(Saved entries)
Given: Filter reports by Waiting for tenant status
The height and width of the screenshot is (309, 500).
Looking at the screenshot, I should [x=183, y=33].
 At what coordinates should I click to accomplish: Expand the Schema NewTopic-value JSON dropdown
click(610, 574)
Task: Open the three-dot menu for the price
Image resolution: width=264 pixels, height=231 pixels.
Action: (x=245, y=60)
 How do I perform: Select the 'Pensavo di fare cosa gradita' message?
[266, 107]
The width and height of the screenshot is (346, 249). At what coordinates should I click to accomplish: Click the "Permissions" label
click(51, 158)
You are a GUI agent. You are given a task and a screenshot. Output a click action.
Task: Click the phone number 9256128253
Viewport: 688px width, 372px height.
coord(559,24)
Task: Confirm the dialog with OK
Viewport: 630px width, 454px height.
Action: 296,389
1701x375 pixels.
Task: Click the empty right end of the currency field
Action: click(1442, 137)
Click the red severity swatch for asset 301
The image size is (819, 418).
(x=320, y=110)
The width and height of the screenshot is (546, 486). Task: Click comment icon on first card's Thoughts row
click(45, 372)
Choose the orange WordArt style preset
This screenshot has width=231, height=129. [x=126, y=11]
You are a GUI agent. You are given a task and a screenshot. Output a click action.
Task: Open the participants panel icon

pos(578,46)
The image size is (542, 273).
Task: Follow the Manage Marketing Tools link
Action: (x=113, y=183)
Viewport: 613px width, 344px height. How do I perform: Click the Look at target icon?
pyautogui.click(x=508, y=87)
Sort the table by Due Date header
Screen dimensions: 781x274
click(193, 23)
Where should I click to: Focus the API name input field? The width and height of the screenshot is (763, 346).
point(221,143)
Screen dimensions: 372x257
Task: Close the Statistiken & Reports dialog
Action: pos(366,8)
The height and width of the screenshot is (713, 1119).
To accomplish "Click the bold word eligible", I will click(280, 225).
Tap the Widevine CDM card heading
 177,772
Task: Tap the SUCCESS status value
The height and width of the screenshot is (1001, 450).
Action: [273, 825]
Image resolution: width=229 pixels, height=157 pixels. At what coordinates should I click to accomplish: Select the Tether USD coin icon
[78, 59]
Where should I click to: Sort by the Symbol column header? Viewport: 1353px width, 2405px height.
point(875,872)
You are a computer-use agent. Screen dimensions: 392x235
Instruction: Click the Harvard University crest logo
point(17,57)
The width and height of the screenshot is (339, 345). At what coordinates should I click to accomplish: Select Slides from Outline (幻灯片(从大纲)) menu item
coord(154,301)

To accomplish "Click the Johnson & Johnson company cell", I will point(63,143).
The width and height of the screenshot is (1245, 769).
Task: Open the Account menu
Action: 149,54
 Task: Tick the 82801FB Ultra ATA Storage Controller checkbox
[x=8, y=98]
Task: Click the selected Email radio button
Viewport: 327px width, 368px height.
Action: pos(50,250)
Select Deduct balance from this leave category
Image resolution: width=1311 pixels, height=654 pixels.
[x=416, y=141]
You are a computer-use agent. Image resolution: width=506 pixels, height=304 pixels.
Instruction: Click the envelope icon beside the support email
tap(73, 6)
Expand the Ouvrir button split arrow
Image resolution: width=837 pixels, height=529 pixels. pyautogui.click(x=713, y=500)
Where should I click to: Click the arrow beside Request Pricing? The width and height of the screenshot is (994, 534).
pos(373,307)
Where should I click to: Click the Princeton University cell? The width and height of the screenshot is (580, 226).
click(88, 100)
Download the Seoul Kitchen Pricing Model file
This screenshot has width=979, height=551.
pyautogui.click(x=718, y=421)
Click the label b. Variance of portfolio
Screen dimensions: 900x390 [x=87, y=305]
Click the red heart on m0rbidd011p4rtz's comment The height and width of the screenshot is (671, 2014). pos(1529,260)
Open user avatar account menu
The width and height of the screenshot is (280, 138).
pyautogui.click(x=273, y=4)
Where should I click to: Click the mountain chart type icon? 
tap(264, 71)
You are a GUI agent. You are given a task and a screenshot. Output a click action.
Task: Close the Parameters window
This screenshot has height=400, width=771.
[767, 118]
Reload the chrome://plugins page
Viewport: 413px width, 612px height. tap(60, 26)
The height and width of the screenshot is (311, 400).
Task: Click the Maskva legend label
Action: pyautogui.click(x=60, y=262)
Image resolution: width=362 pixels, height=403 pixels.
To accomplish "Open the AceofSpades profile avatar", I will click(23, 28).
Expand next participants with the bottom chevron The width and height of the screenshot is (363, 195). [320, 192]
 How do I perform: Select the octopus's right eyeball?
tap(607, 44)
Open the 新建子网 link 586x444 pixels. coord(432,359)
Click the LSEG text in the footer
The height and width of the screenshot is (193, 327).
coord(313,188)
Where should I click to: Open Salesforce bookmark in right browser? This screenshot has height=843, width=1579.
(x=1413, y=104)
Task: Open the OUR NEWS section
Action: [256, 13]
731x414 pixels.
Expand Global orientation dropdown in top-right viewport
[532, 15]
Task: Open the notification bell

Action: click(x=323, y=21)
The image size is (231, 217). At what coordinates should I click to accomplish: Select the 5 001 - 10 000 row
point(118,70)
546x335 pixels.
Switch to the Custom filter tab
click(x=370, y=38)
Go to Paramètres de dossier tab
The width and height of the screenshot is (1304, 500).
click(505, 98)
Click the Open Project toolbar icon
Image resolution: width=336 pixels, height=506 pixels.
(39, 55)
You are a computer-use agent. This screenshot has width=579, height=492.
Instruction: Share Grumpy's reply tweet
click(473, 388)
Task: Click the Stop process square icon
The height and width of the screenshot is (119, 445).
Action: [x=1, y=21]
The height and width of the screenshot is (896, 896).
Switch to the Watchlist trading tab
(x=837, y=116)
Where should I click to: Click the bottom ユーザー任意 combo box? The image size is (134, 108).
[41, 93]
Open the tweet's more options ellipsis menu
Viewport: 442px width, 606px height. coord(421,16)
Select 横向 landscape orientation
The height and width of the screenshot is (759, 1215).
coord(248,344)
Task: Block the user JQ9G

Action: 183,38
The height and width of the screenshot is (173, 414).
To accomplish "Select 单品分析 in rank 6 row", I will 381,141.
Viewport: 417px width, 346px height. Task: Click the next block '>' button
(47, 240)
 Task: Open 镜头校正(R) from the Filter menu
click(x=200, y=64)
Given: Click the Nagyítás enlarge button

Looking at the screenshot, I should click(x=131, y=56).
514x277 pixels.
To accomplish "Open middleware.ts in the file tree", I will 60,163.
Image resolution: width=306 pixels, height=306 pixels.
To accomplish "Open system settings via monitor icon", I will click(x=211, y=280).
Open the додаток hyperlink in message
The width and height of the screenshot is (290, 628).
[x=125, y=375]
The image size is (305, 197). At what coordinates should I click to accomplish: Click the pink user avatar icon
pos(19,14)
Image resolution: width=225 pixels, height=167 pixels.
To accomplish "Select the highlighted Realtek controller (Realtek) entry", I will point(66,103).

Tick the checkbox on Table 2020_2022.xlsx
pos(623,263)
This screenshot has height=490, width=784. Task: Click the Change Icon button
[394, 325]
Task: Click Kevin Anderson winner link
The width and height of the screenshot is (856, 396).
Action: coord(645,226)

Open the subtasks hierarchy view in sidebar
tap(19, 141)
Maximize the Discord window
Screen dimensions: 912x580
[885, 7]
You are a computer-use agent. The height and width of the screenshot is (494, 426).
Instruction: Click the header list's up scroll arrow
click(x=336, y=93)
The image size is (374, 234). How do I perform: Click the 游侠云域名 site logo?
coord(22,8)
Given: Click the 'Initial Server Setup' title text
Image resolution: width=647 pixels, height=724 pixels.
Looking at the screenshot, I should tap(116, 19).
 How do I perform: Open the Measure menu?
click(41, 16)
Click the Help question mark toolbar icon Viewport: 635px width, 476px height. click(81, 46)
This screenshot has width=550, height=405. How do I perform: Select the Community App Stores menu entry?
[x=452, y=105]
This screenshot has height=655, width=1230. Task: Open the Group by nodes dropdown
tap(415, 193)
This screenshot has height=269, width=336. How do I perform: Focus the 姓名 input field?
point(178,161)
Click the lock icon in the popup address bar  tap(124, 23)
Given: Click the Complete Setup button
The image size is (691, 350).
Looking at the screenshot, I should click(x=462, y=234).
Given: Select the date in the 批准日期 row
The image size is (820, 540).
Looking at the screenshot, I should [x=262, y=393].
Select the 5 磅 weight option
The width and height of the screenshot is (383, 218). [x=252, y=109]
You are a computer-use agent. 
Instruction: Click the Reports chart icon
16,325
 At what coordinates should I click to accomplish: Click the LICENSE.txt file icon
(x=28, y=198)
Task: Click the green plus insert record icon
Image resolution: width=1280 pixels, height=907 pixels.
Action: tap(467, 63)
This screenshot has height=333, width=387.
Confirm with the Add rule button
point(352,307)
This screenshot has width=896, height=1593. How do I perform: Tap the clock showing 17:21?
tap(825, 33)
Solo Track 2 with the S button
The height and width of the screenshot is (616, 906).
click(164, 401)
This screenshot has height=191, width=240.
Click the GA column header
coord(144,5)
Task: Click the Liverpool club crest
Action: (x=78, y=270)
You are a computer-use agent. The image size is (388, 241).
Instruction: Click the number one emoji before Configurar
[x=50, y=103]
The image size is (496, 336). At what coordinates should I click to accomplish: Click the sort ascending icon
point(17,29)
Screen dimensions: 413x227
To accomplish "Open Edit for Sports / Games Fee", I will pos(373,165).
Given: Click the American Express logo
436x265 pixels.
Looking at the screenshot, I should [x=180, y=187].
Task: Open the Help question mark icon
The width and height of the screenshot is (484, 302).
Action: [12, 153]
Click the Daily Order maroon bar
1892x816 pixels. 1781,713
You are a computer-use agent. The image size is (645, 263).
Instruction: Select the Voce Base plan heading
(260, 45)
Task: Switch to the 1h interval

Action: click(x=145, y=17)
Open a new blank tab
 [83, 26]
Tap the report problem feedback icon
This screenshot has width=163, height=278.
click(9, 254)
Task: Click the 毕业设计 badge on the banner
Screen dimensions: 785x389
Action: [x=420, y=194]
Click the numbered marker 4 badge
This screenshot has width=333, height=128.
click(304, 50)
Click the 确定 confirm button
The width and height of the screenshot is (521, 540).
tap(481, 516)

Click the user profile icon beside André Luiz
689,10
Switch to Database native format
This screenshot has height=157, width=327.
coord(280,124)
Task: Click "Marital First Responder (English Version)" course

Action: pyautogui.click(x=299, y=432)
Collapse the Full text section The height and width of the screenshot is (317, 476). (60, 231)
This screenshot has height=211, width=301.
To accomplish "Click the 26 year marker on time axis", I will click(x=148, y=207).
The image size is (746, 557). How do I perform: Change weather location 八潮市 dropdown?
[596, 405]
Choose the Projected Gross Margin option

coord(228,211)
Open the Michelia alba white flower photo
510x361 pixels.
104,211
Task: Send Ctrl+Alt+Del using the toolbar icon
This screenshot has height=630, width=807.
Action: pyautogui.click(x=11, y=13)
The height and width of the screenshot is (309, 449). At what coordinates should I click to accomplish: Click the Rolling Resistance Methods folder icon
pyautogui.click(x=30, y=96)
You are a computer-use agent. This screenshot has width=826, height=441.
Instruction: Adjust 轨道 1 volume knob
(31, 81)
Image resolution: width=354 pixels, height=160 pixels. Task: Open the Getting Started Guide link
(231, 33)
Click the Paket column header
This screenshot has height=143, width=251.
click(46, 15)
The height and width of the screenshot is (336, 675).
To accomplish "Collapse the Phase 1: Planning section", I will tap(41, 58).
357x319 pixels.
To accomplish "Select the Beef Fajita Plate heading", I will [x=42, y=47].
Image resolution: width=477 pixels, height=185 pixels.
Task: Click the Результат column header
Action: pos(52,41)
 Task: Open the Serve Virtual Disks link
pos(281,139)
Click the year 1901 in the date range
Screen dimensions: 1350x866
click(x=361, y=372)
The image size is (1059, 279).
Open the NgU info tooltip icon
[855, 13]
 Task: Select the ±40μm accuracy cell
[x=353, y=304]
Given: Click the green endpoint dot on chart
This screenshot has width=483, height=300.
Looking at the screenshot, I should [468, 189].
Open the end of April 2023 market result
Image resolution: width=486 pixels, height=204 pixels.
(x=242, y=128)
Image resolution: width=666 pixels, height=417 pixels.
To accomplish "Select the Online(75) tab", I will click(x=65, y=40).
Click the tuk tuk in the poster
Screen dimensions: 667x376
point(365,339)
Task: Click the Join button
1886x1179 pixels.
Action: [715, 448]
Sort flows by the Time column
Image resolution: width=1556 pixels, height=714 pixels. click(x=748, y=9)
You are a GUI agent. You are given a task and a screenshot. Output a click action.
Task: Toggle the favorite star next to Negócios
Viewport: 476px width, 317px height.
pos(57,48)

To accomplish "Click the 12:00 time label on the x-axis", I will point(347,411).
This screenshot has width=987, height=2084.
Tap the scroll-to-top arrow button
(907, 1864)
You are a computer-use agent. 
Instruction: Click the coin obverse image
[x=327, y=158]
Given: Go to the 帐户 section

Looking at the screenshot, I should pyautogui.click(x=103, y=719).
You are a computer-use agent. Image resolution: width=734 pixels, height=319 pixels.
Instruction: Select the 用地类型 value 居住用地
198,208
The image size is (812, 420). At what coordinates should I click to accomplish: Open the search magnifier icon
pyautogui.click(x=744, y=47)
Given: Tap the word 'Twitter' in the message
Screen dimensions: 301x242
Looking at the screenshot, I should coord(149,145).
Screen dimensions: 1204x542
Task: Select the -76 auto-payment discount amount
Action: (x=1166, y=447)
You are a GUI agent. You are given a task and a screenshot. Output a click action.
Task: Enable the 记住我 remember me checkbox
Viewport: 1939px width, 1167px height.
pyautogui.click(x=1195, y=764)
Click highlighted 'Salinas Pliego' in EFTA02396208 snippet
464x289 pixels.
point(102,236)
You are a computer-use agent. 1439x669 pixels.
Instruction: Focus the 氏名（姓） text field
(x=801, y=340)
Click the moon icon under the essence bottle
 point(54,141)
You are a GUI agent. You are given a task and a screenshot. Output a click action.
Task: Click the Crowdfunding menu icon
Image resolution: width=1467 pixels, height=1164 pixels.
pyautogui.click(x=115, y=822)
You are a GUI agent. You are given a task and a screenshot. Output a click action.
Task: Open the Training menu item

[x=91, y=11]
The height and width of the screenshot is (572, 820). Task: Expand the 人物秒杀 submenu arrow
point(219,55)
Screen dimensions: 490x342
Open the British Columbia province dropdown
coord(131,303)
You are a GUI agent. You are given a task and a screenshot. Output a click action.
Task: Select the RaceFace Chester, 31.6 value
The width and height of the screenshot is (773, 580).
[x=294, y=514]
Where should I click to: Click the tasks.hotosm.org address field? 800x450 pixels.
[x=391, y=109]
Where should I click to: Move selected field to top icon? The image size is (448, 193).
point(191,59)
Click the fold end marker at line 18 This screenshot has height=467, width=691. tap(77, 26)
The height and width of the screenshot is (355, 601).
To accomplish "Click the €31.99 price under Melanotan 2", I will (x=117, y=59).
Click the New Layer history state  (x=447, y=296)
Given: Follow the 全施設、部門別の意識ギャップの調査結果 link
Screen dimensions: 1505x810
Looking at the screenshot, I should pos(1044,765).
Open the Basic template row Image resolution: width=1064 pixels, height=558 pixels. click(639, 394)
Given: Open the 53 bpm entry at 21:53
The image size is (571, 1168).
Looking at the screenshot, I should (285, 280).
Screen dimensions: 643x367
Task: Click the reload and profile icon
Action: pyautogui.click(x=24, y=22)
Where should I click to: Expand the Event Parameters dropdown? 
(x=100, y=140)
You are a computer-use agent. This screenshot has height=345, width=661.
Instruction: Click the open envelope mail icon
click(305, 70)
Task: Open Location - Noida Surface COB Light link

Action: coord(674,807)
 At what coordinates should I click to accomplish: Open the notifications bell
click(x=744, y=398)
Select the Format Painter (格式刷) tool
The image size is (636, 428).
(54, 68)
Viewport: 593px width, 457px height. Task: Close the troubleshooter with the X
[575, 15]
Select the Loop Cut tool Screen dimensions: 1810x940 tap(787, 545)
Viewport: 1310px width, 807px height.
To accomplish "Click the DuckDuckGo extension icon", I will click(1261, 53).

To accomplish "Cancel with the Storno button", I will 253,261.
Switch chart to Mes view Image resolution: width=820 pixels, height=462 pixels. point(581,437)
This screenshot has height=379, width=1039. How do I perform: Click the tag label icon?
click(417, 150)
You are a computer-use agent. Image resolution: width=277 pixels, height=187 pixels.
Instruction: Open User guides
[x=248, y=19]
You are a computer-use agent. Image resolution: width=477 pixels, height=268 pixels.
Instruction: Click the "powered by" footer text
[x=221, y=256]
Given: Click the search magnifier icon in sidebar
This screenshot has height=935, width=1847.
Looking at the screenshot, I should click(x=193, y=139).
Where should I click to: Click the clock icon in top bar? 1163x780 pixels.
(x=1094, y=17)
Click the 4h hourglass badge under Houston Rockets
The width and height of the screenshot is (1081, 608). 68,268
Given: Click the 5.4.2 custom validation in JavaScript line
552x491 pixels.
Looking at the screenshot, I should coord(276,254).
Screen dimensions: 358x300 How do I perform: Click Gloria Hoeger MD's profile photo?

== PROBLEM REQUIREMENTS ==
Pull every line that holds the string "axis" out of the records.

== TASK OUTPUT ==
To accomplish "Click the 26 year marker on time axis", I will click(x=148, y=207).
To accomplish "Click the 12:00 time label on the x-axis", I will point(347,411).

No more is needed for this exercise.